Freddie Green explores the non-academic courses aimed at widening Chinese children's horizons; Petroc Trelawny strolls around Shamian Island, an oasis of calm in Guangzhou

Pascale Harter introduces two dispatches examining unexpected sides to today's China. It seems the world has heard about the tales of the ferociously focused, academically rigorous Chinese "tiger mothers" who're willing to do anything to ensure their children's success at school. Parents elsewhere in the world might have quailed at the idea of having to compete with such an intensive regimen. But as Freddie Green finds out, even within China, doubts are growing about what effect "hothousing" children in this way has on their character and social development.

▶ [Instructions]:
• 1. List every person named in the passage about today's China.
• 2. Answer these questions on the passage about today's China:
(a) Which island does Petroc Trelawny stroll around, and in which city is it?
(b) Who introduces the two dispatches?
(c) According to the passage, what are doubts growing about within China?

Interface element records

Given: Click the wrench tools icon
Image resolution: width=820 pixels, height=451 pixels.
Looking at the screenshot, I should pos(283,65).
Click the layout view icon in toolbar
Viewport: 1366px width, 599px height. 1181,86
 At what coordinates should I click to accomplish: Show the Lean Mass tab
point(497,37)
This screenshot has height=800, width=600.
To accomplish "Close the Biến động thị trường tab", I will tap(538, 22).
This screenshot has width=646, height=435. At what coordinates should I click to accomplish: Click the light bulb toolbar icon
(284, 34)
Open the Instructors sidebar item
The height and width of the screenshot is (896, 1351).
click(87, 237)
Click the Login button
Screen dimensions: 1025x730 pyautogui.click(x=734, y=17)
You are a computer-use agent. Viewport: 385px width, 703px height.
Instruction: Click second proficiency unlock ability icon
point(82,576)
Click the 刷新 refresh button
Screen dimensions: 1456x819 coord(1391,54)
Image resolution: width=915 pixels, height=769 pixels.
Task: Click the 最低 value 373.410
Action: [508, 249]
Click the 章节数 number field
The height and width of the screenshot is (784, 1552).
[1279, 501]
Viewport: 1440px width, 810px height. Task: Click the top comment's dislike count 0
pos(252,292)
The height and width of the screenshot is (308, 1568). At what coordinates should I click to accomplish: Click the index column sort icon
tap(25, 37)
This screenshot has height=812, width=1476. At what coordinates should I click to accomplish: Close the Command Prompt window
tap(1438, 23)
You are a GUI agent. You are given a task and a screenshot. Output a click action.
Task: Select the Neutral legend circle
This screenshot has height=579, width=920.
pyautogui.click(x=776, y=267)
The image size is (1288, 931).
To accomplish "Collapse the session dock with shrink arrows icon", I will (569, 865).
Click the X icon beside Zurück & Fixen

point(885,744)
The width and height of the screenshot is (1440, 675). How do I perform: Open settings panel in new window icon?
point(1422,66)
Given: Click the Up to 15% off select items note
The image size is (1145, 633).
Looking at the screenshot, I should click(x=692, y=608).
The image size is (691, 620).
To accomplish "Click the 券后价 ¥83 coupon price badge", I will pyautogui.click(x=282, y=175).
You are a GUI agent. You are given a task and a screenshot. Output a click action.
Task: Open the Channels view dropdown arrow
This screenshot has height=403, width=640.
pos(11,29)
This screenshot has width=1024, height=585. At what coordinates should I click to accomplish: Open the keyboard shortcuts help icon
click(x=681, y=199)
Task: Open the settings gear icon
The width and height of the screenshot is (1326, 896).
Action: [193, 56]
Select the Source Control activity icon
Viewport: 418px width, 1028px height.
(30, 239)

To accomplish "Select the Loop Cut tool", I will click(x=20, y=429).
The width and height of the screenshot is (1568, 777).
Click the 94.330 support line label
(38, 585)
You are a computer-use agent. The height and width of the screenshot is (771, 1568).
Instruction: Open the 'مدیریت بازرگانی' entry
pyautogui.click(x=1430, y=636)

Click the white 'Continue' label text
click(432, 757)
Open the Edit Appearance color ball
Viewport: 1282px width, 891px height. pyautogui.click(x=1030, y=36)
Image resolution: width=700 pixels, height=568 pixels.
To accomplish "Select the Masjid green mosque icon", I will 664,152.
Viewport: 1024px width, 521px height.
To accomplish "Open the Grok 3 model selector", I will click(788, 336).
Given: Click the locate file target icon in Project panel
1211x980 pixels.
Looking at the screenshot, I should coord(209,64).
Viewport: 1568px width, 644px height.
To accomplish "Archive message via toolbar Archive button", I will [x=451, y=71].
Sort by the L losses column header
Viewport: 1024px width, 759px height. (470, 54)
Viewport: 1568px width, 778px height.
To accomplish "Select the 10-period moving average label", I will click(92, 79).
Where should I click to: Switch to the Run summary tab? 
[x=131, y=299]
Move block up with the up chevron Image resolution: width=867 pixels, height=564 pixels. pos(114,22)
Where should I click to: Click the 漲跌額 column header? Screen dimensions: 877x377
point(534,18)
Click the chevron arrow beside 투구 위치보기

▶ [In response]:
• 1.
Freddie Green
Petroc Trelawny
Pascale Harter

• 2.
(a) Shamian Island, in Guangzhou.
(b) Pascale Harter.
(c) What effect "hothousing" children has on their character and social development.